◆ What needs to be done:
Every line below containing the word "will" should be found and copied.

'''

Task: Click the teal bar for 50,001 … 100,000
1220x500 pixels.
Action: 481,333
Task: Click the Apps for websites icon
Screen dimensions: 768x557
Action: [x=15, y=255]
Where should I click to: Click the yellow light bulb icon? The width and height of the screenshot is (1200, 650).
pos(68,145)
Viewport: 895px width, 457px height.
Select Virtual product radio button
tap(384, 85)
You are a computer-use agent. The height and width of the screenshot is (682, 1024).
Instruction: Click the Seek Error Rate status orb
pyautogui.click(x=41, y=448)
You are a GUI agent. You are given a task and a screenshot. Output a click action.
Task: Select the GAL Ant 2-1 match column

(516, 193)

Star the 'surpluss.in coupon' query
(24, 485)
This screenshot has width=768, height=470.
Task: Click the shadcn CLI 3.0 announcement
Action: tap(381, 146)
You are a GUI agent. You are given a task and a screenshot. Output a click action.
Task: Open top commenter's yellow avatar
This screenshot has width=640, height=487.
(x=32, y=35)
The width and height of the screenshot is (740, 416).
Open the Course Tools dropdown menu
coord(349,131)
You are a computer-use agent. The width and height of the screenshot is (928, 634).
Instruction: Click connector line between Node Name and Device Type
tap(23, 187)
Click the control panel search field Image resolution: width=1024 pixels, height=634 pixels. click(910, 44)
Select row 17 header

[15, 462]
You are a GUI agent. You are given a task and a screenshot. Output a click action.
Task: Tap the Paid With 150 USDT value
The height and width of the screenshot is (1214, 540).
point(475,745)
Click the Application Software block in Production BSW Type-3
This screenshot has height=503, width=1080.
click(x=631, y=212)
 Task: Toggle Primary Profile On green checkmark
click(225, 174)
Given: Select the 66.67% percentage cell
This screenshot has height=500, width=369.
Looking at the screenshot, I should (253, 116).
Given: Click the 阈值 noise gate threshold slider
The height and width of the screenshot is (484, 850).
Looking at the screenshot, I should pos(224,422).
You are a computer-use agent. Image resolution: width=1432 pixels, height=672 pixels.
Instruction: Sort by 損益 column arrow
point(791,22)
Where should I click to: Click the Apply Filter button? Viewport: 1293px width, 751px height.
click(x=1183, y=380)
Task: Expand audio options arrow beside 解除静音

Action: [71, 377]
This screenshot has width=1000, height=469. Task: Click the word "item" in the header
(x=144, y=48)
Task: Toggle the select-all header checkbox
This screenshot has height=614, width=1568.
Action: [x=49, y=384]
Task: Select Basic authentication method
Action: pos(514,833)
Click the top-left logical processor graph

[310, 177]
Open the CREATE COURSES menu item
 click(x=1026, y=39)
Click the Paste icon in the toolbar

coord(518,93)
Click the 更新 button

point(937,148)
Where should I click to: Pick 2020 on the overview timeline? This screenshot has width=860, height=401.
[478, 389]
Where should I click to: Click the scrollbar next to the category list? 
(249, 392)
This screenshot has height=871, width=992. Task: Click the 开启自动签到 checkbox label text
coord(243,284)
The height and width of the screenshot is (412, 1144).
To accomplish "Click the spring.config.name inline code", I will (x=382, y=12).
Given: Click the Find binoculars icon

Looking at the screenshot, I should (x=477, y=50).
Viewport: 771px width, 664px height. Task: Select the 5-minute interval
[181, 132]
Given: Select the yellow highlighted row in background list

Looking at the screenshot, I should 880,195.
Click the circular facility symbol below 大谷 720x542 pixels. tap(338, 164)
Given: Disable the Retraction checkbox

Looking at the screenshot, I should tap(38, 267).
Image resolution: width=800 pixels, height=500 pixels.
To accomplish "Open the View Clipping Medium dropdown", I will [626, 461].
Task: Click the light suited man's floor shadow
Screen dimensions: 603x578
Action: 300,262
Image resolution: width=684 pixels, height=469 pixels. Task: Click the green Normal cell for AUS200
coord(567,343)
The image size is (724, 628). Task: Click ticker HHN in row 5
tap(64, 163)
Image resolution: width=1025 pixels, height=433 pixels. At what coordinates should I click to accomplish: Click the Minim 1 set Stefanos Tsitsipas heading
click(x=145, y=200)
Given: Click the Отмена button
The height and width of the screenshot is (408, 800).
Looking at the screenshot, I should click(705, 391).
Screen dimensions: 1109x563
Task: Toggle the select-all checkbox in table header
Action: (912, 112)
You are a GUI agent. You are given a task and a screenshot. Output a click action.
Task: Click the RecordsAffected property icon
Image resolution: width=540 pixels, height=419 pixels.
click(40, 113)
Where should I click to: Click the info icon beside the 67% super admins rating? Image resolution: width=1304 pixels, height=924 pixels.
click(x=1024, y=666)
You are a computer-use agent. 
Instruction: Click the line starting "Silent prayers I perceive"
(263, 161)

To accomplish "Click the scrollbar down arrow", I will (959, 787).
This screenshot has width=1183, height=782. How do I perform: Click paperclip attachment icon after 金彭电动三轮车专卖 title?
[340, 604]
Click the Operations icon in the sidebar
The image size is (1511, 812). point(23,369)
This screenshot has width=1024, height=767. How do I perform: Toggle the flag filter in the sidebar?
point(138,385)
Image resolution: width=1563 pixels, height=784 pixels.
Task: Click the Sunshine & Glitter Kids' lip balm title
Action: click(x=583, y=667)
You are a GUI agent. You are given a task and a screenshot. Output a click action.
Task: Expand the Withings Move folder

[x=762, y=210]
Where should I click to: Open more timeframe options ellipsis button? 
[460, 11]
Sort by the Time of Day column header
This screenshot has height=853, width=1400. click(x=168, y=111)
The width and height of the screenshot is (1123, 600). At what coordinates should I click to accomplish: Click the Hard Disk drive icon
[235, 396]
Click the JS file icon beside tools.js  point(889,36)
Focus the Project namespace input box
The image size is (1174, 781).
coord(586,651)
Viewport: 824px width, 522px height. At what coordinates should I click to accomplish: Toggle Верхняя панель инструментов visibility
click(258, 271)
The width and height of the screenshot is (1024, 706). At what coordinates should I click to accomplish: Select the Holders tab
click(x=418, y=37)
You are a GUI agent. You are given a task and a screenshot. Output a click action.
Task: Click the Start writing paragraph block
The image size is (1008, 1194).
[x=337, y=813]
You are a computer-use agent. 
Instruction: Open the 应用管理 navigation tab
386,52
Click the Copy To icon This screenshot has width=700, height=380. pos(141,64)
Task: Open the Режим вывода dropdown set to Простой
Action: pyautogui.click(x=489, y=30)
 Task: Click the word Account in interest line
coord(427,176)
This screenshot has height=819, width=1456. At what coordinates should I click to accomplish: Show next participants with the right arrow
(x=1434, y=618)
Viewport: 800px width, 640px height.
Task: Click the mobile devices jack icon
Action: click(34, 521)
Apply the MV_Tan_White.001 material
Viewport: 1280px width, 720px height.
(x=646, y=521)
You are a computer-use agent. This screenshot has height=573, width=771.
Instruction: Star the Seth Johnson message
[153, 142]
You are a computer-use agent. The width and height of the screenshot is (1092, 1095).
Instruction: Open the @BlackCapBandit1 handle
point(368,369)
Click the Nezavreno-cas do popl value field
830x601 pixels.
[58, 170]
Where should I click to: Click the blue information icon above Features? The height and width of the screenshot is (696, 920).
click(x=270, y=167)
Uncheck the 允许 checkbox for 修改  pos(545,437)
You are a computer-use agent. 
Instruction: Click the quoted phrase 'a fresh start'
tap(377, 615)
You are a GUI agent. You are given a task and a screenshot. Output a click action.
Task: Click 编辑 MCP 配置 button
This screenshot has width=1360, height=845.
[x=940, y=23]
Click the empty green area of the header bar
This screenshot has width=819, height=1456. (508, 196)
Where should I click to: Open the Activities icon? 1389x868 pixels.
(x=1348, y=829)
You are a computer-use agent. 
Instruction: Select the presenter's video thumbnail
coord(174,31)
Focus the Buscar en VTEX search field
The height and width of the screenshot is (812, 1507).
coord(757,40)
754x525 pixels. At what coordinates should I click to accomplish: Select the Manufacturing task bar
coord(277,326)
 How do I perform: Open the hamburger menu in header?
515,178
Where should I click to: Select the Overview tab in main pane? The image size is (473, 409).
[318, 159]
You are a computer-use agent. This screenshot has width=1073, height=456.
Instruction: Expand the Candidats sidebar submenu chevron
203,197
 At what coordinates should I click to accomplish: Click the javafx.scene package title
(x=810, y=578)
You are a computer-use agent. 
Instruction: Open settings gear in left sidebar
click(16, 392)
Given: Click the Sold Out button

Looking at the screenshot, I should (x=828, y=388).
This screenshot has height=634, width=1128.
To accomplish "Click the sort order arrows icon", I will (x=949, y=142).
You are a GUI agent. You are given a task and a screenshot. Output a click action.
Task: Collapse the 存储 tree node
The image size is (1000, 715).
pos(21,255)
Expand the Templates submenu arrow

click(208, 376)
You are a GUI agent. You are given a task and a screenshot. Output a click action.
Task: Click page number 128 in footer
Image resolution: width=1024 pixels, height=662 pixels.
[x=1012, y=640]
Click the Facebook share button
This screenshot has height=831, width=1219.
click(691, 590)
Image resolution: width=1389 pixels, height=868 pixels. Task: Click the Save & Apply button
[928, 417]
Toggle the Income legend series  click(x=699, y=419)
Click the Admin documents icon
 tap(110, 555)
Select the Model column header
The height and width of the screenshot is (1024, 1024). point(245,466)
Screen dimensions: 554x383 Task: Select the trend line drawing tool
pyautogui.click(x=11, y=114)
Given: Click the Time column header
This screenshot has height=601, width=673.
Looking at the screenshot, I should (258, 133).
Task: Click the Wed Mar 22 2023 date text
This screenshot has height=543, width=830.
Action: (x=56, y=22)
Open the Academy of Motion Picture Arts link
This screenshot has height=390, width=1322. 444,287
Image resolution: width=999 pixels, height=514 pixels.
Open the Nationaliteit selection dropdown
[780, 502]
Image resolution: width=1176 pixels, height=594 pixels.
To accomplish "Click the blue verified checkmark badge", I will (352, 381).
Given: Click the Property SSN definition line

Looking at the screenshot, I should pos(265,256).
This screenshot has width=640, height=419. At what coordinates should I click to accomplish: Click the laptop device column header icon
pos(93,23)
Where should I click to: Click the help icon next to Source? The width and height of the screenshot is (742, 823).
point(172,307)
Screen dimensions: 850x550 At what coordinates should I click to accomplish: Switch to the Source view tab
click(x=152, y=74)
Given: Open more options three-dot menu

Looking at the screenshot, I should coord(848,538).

'''

◆ Answer section:
To accomplish "Click the spring.config.name inline code", I will (x=382, y=12).
To accomplish "Open the View Clipping Medium dropdown", I will [626, 461].
To accomplish "Click the scrollbar down arrow", I will (959, 787).
To accomplish "Click the sort order arrows icon", I will (x=949, y=142).
To accomplish "Click the blue verified checkmark badge", I will (352, 381).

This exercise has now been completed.